# Direction
Number each line of the records from the beginning up to and including the line with "at that location.", skipping blank lines and leaving out the pictures.

# Record excerpts
[START]

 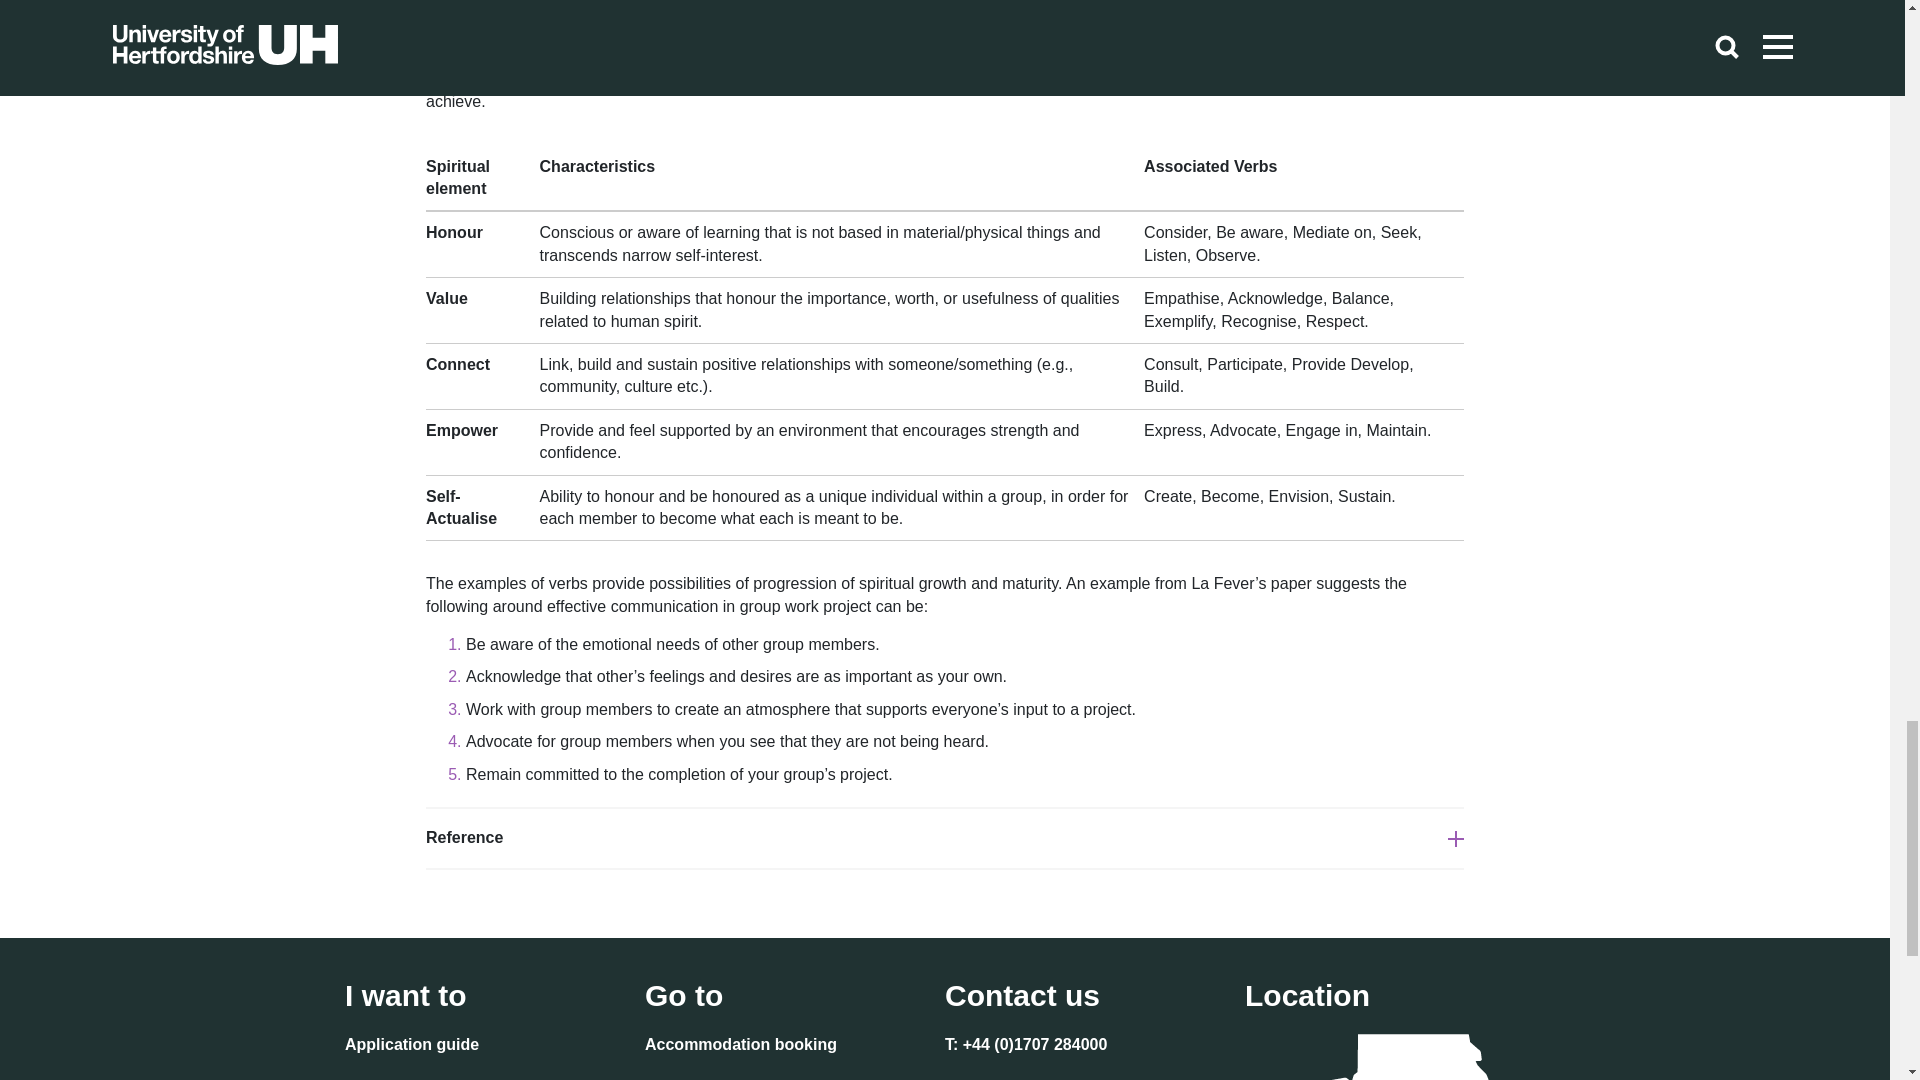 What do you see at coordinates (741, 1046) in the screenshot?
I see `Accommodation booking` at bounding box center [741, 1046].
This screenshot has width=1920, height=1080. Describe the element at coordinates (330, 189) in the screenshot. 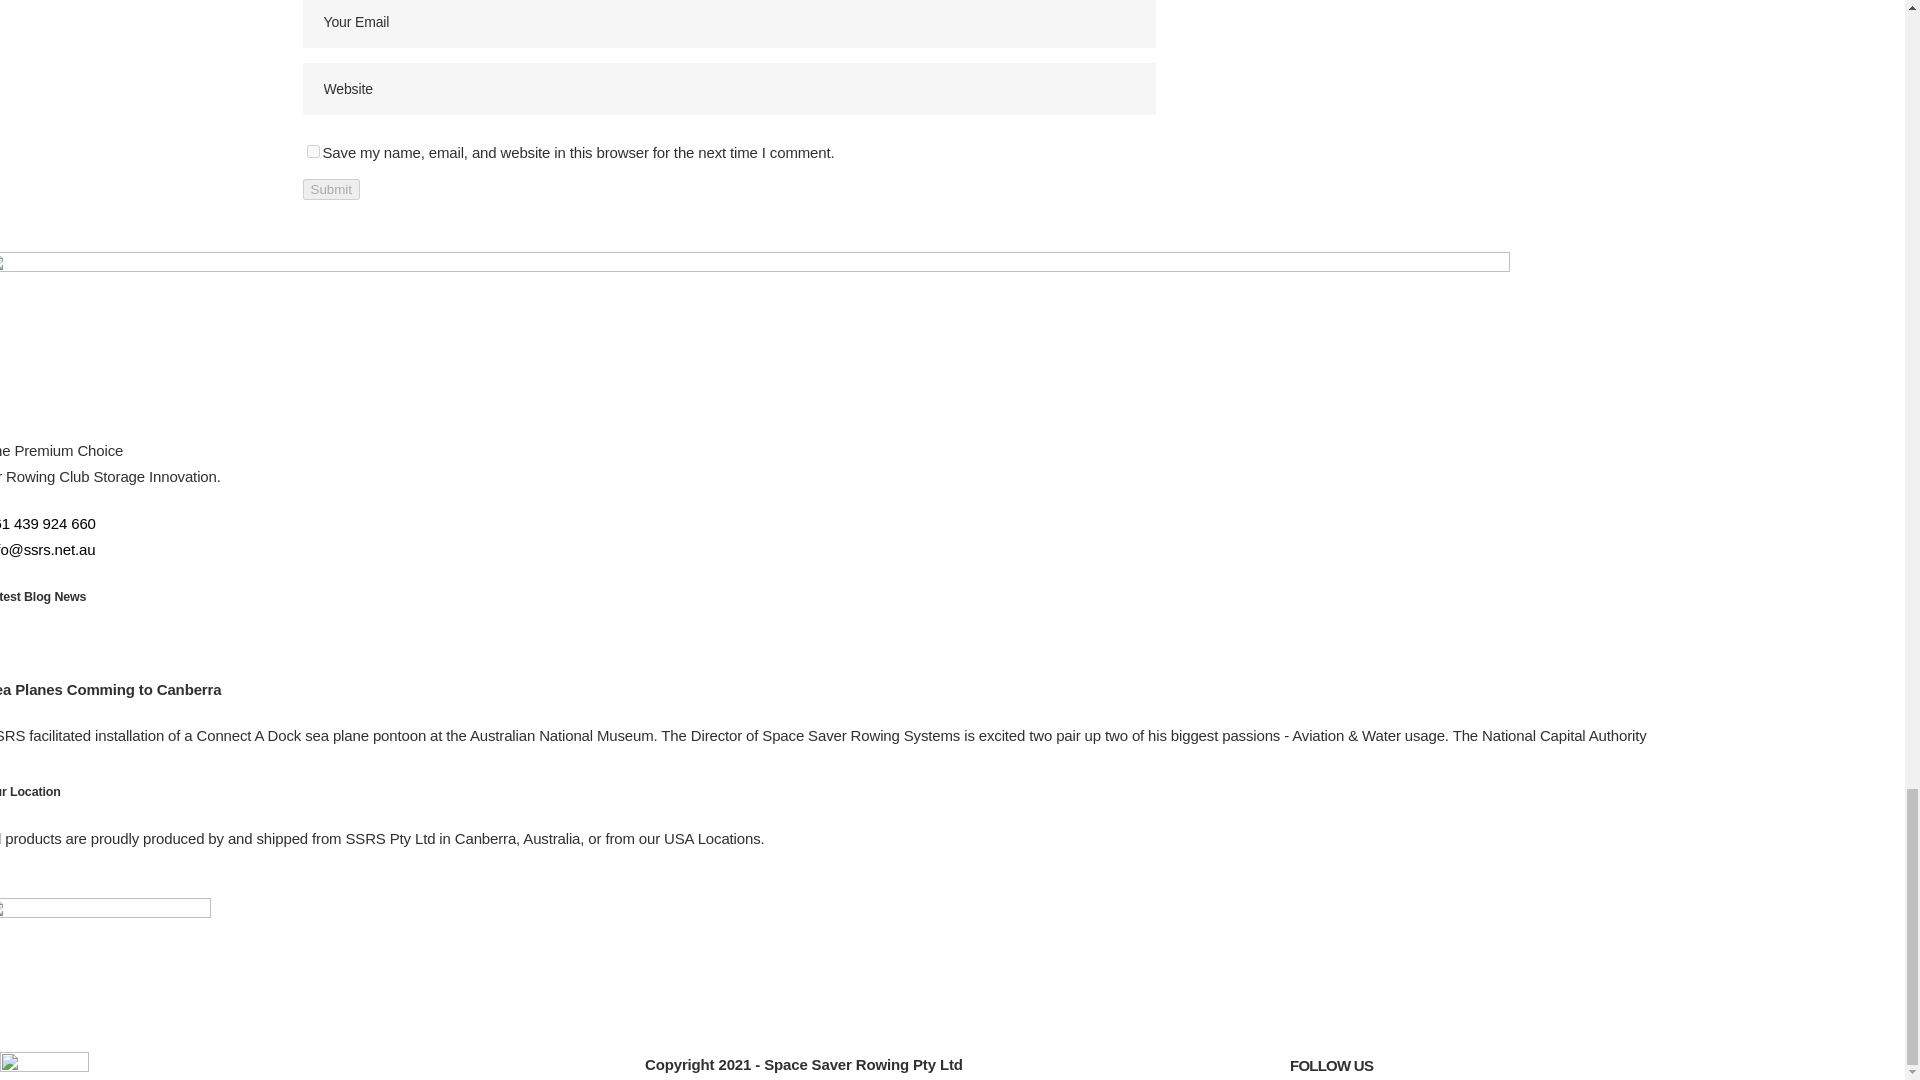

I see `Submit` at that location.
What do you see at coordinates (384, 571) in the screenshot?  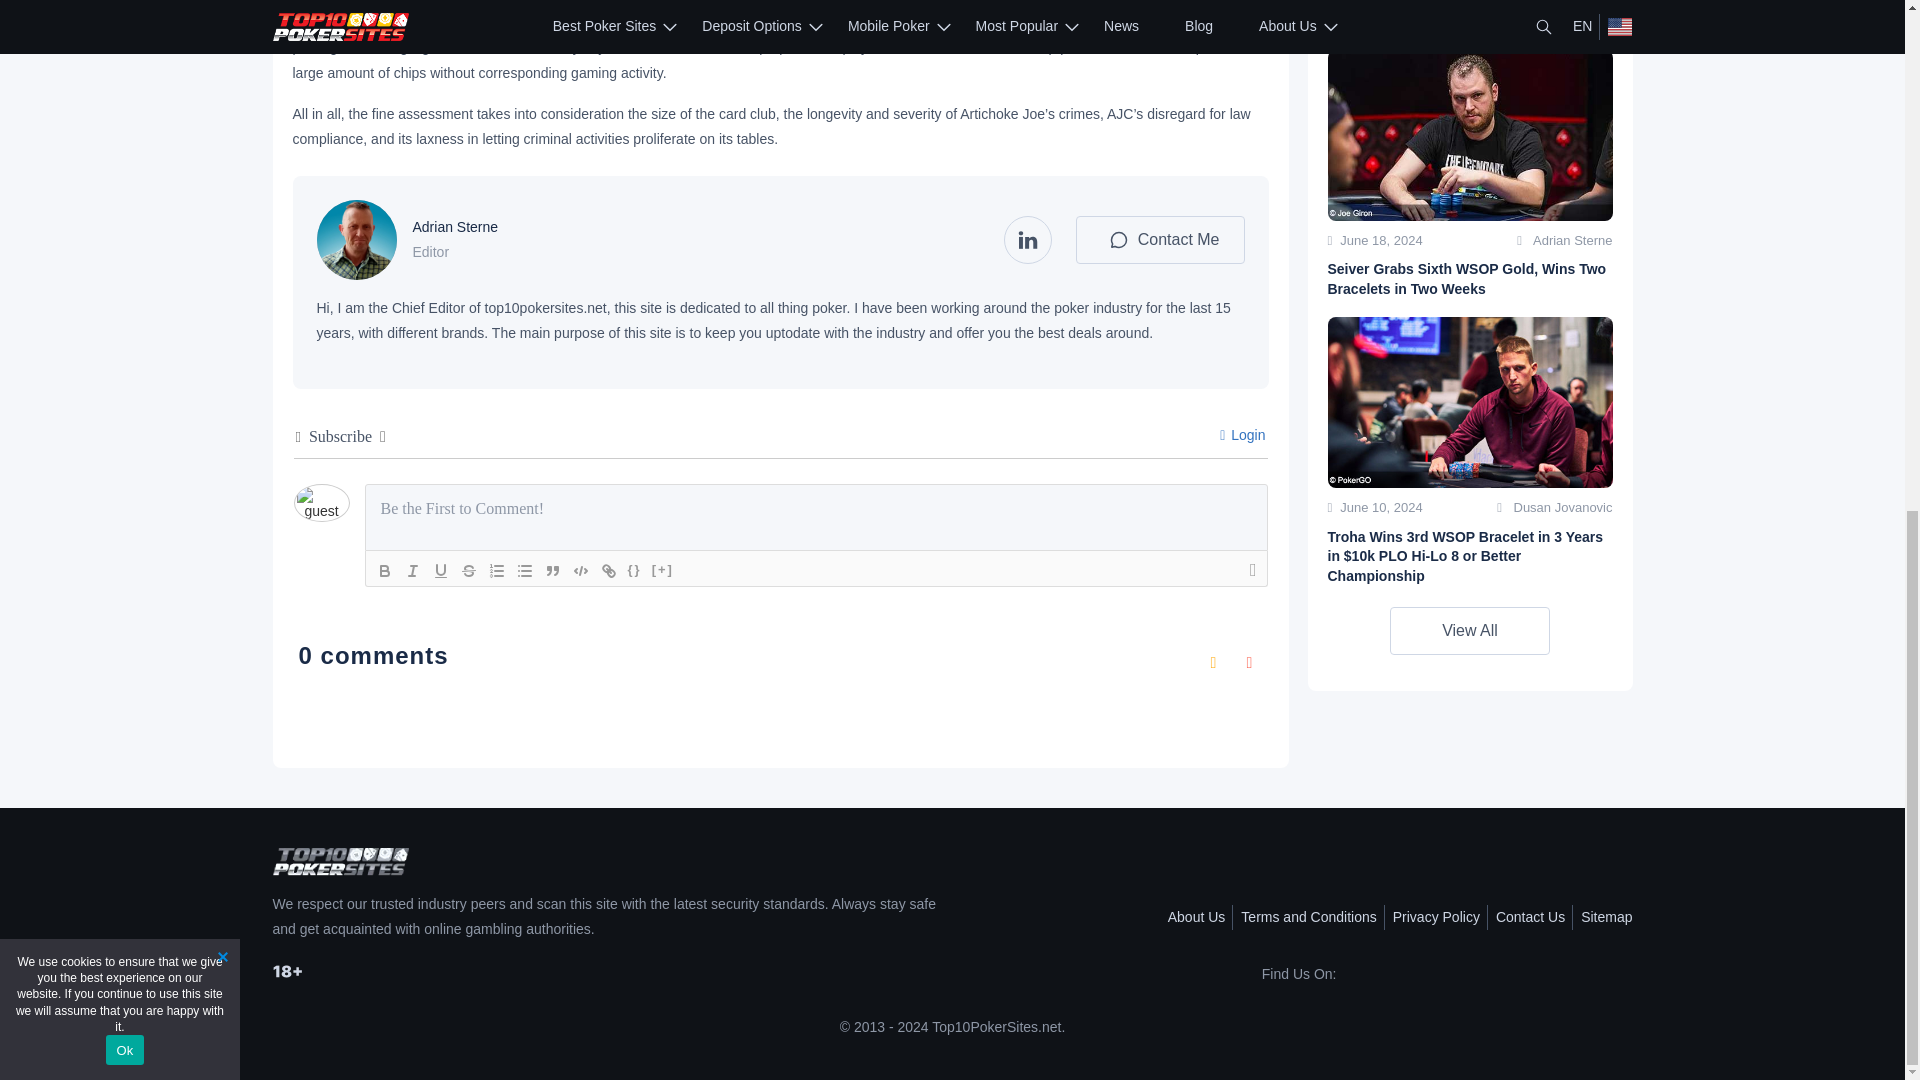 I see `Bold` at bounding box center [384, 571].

[END]

# Written solution
1.   What do you see at coordinates (741, 1046) in the screenshot?
2. I see `Accommodation booking` at bounding box center [741, 1046].
3. This screenshot has width=1920, height=1080. Describe the element at coordinates (330, 189) in the screenshot. 
4. I see `Submit` at that location.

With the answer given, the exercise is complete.